_WHAT NEEDS TO BE DONE:_
Every record that follows needs to be written out again, exactly.

_DATA EXTRACTS:_
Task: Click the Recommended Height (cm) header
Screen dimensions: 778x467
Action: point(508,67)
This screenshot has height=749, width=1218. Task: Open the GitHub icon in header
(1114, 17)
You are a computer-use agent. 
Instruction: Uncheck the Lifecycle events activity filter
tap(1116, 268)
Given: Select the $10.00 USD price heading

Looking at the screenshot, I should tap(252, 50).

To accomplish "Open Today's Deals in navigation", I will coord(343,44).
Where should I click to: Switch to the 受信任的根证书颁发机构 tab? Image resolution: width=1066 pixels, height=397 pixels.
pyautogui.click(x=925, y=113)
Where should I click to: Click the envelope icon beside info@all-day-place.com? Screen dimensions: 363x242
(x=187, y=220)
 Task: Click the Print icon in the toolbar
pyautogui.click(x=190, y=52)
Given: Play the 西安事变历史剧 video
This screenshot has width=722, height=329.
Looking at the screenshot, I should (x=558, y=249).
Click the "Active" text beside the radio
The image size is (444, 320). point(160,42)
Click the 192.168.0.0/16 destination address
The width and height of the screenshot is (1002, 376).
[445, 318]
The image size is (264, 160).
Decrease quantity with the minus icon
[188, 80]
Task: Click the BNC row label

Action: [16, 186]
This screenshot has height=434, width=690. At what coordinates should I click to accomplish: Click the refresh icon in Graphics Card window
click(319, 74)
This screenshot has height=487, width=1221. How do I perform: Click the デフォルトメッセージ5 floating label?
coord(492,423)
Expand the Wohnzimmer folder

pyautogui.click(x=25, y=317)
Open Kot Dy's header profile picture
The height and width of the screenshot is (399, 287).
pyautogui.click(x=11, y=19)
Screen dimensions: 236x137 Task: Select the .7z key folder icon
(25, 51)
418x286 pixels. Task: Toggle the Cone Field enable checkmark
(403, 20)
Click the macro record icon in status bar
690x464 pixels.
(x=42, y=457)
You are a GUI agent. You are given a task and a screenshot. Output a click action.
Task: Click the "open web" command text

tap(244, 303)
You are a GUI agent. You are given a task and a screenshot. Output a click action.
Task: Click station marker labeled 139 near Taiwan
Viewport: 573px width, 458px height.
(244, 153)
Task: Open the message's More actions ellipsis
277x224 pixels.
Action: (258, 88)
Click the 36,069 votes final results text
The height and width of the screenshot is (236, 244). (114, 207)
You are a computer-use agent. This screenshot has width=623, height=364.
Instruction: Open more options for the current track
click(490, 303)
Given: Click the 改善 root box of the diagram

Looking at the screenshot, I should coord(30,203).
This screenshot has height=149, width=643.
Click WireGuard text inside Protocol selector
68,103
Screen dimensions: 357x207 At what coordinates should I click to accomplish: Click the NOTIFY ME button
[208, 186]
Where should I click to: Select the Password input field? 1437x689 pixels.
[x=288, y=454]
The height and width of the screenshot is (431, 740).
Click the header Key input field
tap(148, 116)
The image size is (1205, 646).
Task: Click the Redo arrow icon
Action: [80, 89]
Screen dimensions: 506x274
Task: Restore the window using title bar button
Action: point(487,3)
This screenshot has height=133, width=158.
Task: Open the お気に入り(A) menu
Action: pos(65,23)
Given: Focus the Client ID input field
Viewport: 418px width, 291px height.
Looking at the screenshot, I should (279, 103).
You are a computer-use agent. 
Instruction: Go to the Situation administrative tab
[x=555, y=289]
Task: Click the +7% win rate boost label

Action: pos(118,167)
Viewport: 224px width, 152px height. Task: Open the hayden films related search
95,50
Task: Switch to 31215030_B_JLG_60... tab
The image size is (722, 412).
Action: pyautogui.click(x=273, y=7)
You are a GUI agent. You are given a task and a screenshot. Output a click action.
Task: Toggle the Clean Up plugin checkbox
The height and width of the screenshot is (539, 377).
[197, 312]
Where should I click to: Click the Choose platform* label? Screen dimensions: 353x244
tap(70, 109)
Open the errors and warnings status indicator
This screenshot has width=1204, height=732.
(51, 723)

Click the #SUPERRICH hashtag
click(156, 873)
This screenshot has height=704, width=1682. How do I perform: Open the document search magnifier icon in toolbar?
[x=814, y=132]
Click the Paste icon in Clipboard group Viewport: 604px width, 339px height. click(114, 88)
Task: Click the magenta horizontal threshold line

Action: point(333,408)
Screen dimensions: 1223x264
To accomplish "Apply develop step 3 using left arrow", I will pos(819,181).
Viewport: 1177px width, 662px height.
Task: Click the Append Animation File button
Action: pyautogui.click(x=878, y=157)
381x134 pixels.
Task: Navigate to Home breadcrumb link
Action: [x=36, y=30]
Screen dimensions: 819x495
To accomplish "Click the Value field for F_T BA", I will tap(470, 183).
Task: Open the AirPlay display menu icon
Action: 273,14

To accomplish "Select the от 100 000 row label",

_TASK RESULT:_
Task: Click the Recommended Height (cm) header
Screen dimensions: 778x467
Action: point(508,67)
This screenshot has height=749, width=1218. Task: Open the GitHub icon in header
(1114, 17)
You are a computer-use agent. 
Instruction: Uncheck the Lifecycle events activity filter
tap(1116, 268)
Given: Select the $10.00 USD price heading

Looking at the screenshot, I should tap(252, 50).

To accomplish "Open Today's Deals in navigation", I will coord(343,44).
Where should I click to: Switch to the 受信任的根证书颁发机构 tab? Image resolution: width=1066 pixels, height=397 pixels.
pyautogui.click(x=925, y=113)
Where should I click to: Click the envelope icon beside info@all-day-place.com? Screen dimensions: 363x242
(x=187, y=220)
 Task: Click the Print icon in the toolbar
pyautogui.click(x=190, y=52)
Given: Play the 西安事变历史剧 video
This screenshot has width=722, height=329.
Looking at the screenshot, I should (x=558, y=249).
Click the "Active" text beside the radio
The image size is (444, 320). point(160,42)
Click the 192.168.0.0/16 destination address
The width and height of the screenshot is (1002, 376).
[445, 318]
The image size is (264, 160).
Decrease quantity with the minus icon
[188, 80]
Task: Click the BNC row label

Action: [16, 186]
This screenshot has height=434, width=690. At what coordinates should I click to accomplish: Click the refresh icon in Graphics Card window
click(319, 74)
This screenshot has height=487, width=1221. How do I perform: Click the デフォルトメッセージ5 floating label?
coord(492,423)
Expand the Wohnzimmer folder

pyautogui.click(x=25, y=317)
Open Kot Dy's header profile picture
The height and width of the screenshot is (399, 287).
pyautogui.click(x=11, y=19)
Screen dimensions: 236x137 Task: Select the .7z key folder icon
(25, 51)
418x286 pixels. Task: Toggle the Cone Field enable checkmark
(403, 20)
Click the macro record icon in status bar
690x464 pixels.
(x=42, y=457)
You are a GUI agent. You are given a task and a screenshot. Output a click action.
Task: Click the "open web" command text

tap(244, 303)
You are a GUI agent. You are given a task and a screenshot. Output a click action.
Task: Click station marker labeled 139 near Taiwan
Viewport: 573px width, 458px height.
(244, 153)
Task: Open the message's More actions ellipsis
277x224 pixels.
Action: (258, 88)
Click the 36,069 votes final results text
The height and width of the screenshot is (236, 244). (114, 207)
You are a computer-use agent. This screenshot has width=623, height=364.
Instruction: Open more options for the current track
click(490, 303)
Given: Click the 改善 root box of the diagram

Looking at the screenshot, I should coord(30,203).
This screenshot has height=149, width=643.
Click WireGuard text inside Protocol selector
68,103
Screen dimensions: 357x207 At what coordinates should I click to accomplish: Click the NOTIFY ME button
[208, 186]
Where should I click to: Select the Password input field? 1437x689 pixels.
[x=288, y=454]
The height and width of the screenshot is (431, 740).
Click the header Key input field
tap(148, 116)
The image size is (1205, 646).
Task: Click the Redo arrow icon
Action: [80, 89]
Screen dimensions: 506x274
Task: Restore the window using title bar button
Action: point(487,3)
This screenshot has height=133, width=158.
Task: Open the お気に入り(A) menu
Action: pos(65,23)
Given: Focus the Client ID input field
Viewport: 418px width, 291px height.
Looking at the screenshot, I should (279, 103).
You are a computer-use agent. 
Instruction: Go to the Situation administrative tab
[x=555, y=289]
Task: Click the +7% win rate boost label

Action: pos(118,167)
Viewport: 224px width, 152px height. Task: Open the hayden films related search
95,50
Task: Switch to 31215030_B_JLG_60... tab
The image size is (722, 412).
Action: pyautogui.click(x=273, y=7)
You are a GUI agent. You are given a task and a screenshot. Output a click action.
Task: Toggle the Clean Up plugin checkbox
The height and width of the screenshot is (539, 377).
[197, 312]
Where should I click to: Click the Choose platform* label? Screen dimensions: 353x244
tap(70, 109)
Open the errors and warnings status indicator
This screenshot has width=1204, height=732.
(51, 723)

Click the #SUPERRICH hashtag
click(156, 873)
This screenshot has height=704, width=1682. How do I perform: Open the document search magnifier icon in toolbar?
[x=814, y=132]
Click the Paste icon in Clipboard group Viewport: 604px width, 339px height. click(114, 88)
Task: Click the magenta horizontal threshold line

Action: point(333,408)
Screen dimensions: 1223x264
To accomplish "Apply develop step 3 using left arrow", I will pos(819,181).
Viewport: 1177px width, 662px height.
Task: Click the Append Animation File button
Action: pyautogui.click(x=878, y=157)
381x134 pixels.
Task: Navigate to Home breadcrumb link
Action: [x=36, y=30]
Screen dimensions: 819x495
To accomplish "Click the Value field for F_T BA", I will tap(470, 183).
Task: Open the AirPlay display menu icon
Action: 273,14

To accomplish "Select the от 100 000 row label",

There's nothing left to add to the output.